After the massive success of their album Appetite for Destruction, frontman Axl Rose believed the band needed to aim far bigger for their next release. Instead of just making another rock record in their own successful mould, Rose was convinced they needed more material, setting out to make a double album of all new songs on what became Use Your Illusion.
Despite being composed as a group effort, this era of Guns N’ Roses is the time in which it starts becoming Rose’s band that happens to feature the original members. During the sessions, drummer Steven Adler was fired, and rhythm guitarist Izzy Stradlin quit once the band took to the road after the album’s release. While the finished product might have been a labour of love, one of the songs on Use Your Illusion II hasn’t sat well with Rose over the years.
When writing material for the new album, the original idea was to make a song called ‘Why Do You Look At Me When You Hate Me’, which was intended as a jab back at the critics. Since their inception, GNR had always battled the press, occasionally getting into fights with journalists who insisted they were terrible and wouldn’t amount too much outside of the hair metal movement. Renamed ‘Get In the Ring’, Rose intended to take all his pent-up frustrations out on everyone who ever dragged the Guns N’ Roses name through the mud.

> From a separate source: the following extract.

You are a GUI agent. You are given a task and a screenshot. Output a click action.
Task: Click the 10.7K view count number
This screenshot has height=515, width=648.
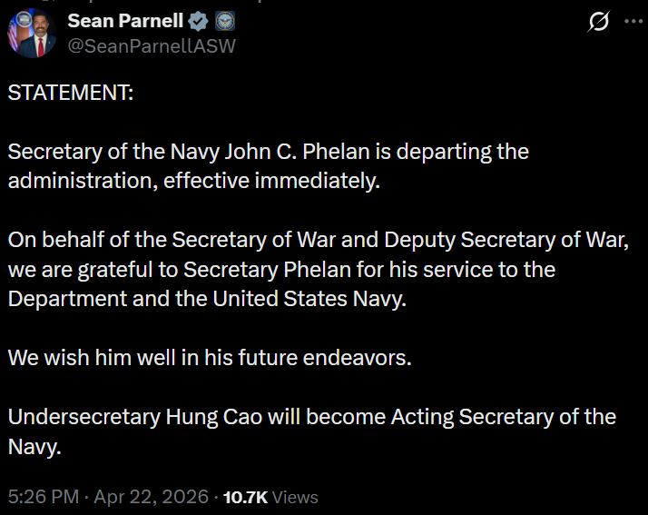click(x=245, y=497)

Although the song starts like any traditional kiss-off song, the tune gets frighteningly literal during the breakdown, where Rose names different journalists that have slagged off GNR in the past and tells them to suck his…appendage. While the lyrics could have been chalked up to Rose’s traditional masculinity, he eventually came to regret the final recording.
When speaking with That Metal Show years after the fact, Rose mentioned that calling these journalists about by name wasn’t his idea, recalling, “There was this blank space in the song, and they said ‘Why don’t you just go in and go off on them’ and I eventually did, and everybody was happy with it. I didn’t realise the political wars between different publicists at the record labels and their relationships with magazines like Rolling Stone and SPIN. So I was set up, and no one stepped forward to say anything”.

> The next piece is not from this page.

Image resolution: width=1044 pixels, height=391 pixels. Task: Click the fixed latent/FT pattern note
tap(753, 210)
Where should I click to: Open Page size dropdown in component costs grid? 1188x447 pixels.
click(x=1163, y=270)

Without the context of the names, though, the song still fits in with the Guns N’ Roses ethos from the time. At this point, they had become one of the biggest bands in the world, and a song about them going off on their critics is practically a victory lap as they pour over all of the money they’ve made as rock stars.
While there might have been some manufactured animosity from the band, it backfired a little bit as well. Since those journalists were still working, it probably didn’t hurt them to add ‘dissed by Axl Rose’ to their resumes.